В итоге до Иркутска добрались всего 18 вагонов с золотом и три вагона с серебром.

Дальше наши пути с Адмиралом Колчаком разошлись. В море, Александр Васильевич Колчак действительно превосходный военачальник, но на суше, к сожалению, он ориентируется гораздо хуже. Я как-то очень скоро понял, что нам с ним не по пути, и в скором времени я уже был в Харбине. А через месяц уже в Поднебесной.

— Почему вы все время смеетесь? Разве мы говорим о смешных вещах?

— Вы, гражданин чекист, так упорно делаете равнодушное выражение своего лица, когда разговор касается золота, что без смеха на вас и не взглянешь.

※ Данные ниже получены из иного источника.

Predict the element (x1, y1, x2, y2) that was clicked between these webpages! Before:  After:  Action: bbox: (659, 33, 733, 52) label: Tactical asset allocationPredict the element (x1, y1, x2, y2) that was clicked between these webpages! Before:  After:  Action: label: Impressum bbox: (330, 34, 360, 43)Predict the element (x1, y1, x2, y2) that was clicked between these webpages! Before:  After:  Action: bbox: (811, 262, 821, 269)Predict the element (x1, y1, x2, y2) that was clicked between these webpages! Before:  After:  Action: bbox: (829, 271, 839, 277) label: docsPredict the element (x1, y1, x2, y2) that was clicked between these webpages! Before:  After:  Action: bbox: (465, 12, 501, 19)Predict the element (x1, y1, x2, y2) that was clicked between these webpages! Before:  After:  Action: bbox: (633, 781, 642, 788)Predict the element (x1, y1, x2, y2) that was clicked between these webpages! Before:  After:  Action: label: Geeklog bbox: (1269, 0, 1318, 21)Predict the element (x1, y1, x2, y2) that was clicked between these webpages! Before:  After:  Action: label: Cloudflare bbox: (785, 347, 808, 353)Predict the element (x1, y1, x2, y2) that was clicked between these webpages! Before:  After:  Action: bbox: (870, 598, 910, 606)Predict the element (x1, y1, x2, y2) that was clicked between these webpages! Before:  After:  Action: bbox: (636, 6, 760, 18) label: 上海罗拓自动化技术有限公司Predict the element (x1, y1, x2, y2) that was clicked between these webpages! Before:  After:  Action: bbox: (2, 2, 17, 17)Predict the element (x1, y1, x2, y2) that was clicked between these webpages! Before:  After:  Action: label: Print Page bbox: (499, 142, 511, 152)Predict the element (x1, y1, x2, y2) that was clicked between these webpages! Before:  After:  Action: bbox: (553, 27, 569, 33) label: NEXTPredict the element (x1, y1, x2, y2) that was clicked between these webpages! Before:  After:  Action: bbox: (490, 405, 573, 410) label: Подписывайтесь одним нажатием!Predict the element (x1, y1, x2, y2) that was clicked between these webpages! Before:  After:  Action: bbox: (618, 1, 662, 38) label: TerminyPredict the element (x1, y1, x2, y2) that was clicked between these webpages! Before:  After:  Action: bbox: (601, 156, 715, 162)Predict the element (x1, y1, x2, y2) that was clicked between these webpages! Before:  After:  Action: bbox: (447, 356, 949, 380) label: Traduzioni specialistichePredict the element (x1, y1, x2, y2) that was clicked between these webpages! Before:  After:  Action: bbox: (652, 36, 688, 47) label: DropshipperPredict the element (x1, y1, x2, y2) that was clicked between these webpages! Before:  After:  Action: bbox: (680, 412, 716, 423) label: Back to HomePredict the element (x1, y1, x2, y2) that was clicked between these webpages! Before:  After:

Вам бы следовало поучиться у японских гейш контролировать свои эмоции. Вот у кого каменные лица.

***

18 Сигацу (апрель) 1924 года. Киньё: би (пятница).

Город Акита. Япония.

… -Ты знаешь, Хотэру, может быть это даже хорошо, что ты по-русски почти не говоришь. Твое главное достоинство, девочка моя, это умение слушать. Я не уверен, что ты понимаешь все, что я тебе говорю, но это и не страшно: частенько я говорю такой вздор, что самому за себя делается стыдно.

Впрочем, и это вздор! Все вздор! В последние дни я что-то сам себя не узнаю: то пью как почтовый извозчик, а то плачу как гимназистка, потерявшая девственность. Хотя, если честно, то слезы эти, скорее всего обычная похмельная слабость. Да… Ослабел я с тобой, дорогая моя проституточка, пригрелся ровно старый пес у печки в изразцах, размяк, словно раскисшая глина на проселке. Но это все не то, это все мишура какая-то никчемная. Что-то я хотел рассказать тебе, что-то очень важное для меня, но вот что? Из головы вылетело.

Ладно. Отбросим пока….Ты только меня не перебивай, я сегодня пьяный очень, и от того наверно честный. Не перебивай меня, Хотеру, ладно? Я и сам собьюсь на раз. Ты лучше послушай.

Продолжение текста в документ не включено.